■ **WHAT THE EXERCISE ASKS**
Look through the records and copy every line in which "Gorillaz" appears.

■ **SUPPLIED MATERIAL**
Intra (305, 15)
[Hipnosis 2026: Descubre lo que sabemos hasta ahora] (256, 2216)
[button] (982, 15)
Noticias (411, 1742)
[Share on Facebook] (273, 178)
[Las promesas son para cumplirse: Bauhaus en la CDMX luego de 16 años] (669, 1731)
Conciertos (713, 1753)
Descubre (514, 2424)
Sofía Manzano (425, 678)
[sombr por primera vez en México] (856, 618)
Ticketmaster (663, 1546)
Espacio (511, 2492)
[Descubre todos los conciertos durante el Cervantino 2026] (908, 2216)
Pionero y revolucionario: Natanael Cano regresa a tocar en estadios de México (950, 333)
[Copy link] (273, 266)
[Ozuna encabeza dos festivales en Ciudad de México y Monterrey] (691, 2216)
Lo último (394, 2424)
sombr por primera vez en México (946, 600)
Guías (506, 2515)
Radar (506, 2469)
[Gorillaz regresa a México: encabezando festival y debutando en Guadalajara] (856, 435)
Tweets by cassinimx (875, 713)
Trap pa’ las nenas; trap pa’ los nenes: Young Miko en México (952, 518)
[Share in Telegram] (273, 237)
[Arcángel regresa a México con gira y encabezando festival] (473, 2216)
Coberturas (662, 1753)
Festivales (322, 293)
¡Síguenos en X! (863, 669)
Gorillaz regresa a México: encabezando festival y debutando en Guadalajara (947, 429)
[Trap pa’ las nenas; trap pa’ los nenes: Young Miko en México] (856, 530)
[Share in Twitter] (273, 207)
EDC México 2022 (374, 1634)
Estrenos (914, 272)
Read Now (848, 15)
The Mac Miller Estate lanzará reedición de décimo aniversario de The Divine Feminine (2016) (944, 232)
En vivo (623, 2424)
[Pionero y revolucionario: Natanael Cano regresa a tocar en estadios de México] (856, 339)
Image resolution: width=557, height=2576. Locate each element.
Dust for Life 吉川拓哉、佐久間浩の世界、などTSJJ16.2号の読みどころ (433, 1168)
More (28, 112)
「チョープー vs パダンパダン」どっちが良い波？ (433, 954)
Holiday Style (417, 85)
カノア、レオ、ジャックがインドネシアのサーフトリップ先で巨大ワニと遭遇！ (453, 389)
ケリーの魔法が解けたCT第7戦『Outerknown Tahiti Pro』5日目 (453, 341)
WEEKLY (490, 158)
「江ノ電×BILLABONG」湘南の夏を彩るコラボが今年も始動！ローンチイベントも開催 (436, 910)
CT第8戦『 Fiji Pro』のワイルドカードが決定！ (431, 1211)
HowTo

■ **SOLVED PROBLEM**
[Gorillaz regresa a México: encabezando festival y debutando en Guadalajara] (856, 435)
Gorillaz regresa a México: encabezando festival y debutando en Guadalajara (947, 429)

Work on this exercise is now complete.